Psychology 321. Social Psychology. A study of the processes by which the behaviors, thoughts, and feelings of the individual are influenced by his/her social environment. Topics include: social perception and attribution, attitude development and change; interpersonal attraction and interpersonal relations such as friendship. Offered every semester. (Cr.3)


Psychology 344. Group Dynamics. An introduction to small group processes, including theory, research, and application. Topics include leadership, power, decision-making and conflict. Offered once a year.      (Cr.3)


Religious Studies 336. Native American Religions. The study of the principal rites, stories, and religious symbols of the Native Americans of North America through the study of selected tribes or nations. Various research approaches and popular media portrayal of the "Indians" will also be discussed. Offered every semester.             (Cr.3)


Religious Studies 355. Islam. An introductory survey of the origins and religious teachings of Islam, with special attention to the Islamic views of providence, revelation, worship, and moral obedience. Community, social justice, and revolutionary thought in the contemporary Islamic world will also be discussed. Spring 2003; Spring 2004.  (Cr.3)


Religious Studies 357. Religions of China and the Far East . A survey of the religious traditions of the cultures of the Far East . Examines Confucianism, Taoism, and Far Eastern forms of Buddhism as well as the cultural background, beliefs, practices, art, and literature of these religions. Spring 2003.         (Cr.3)


Religious Studies 358. Religions of India . A survey of the religions that began in India : Hinduism, Jainism, and Buddhism. Traces the historical development of these religions from the time of the Vedas to Mahatma Gandhi. The survey will focus on the religious beliefs, practices, and literature of these different groups. Fall 2002; Fall 2003.      (Cr.3)
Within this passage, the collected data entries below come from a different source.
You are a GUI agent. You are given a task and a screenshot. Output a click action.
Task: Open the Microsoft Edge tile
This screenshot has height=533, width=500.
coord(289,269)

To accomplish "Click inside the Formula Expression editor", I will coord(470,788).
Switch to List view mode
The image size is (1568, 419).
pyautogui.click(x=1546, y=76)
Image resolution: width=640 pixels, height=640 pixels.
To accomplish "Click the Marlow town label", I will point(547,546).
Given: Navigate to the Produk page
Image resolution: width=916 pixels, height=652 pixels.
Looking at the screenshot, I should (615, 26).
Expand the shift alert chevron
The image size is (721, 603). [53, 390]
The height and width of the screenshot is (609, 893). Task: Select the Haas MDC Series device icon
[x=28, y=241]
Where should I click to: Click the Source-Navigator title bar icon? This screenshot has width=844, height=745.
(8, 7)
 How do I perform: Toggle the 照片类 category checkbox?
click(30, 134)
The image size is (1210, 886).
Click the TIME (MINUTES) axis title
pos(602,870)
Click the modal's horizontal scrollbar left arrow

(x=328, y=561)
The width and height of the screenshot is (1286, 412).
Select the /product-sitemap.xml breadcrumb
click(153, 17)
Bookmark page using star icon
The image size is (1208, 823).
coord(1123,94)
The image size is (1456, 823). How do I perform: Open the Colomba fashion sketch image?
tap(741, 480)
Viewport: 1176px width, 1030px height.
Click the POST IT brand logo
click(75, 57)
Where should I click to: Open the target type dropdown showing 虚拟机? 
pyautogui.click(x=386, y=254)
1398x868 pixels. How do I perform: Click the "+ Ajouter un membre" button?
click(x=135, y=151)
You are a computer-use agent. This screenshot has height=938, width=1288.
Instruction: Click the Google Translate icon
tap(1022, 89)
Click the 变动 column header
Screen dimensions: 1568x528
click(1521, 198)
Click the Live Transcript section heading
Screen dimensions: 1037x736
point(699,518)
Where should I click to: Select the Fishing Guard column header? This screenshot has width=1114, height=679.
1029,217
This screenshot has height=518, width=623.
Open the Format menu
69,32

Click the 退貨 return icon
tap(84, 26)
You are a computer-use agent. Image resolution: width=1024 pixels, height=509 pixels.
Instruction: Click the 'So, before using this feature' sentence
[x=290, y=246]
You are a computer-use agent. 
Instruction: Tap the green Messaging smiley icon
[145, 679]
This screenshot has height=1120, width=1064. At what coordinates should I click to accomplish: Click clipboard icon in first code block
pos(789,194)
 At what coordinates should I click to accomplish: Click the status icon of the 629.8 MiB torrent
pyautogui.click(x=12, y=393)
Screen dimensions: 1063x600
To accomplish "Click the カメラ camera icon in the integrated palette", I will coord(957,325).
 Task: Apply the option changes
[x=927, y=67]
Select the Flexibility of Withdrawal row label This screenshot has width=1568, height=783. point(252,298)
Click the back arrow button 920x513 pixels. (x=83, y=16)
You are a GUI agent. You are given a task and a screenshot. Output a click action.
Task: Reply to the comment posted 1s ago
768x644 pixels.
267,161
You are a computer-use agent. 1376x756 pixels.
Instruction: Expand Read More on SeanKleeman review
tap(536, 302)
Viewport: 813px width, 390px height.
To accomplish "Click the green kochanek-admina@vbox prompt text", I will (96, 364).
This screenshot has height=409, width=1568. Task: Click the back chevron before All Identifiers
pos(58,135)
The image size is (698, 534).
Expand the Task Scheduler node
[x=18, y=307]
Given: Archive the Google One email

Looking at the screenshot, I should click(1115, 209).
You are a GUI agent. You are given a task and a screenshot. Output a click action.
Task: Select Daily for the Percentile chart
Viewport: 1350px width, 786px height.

Religious Studies 404. Religion and Social Justice. The role of religion in the economic, political, and cultural life of the underclass in New York as interpreted through biblical insight and Roman Catholic social teaching. Site visits to such places as homeless shelters, social action groups, Wall Street, inner-city churches, the United Nations. Intersession.             (Cr.3)


Religious Studies 405. Urban America : Crisis and Opportunity . An interdisciplinary, service learning course. Sociological, political science, economic analysis of urban poverty, combined with reflections on Catholic social teaching, provide the framework for student-volunteer work at various Bronx-based community organizations. Offered every semester.  (Cr.3)


Religious Studies 433. Religious Dimensions of Peace. A theological and ethical inquiry into the major Jewish and Christian responses to war: pacifism, just war, and crusade. Various religious anthropologies are considered as possible ethical bases for peace in today’s world. Contemporary relevance of Reinhold Niebuhr, Mohandas K. Gandhi, Martin Luther King, Jr. and Cesar Chavez. Offered every semester.                (Cr.3)


Religious Studies 434. Non-Violent Revolution. A study of the theory and practice of non-violence as found in select contemporary leaders: Mohandas K. Gandhi, Martin Luther King, Jr., Cesar Chavez, Vinoba Bhave, Danilo Dolce, and Helder Camara. Examinations of the theological and ethical foundations of non-violent revolution.   (Cr.3)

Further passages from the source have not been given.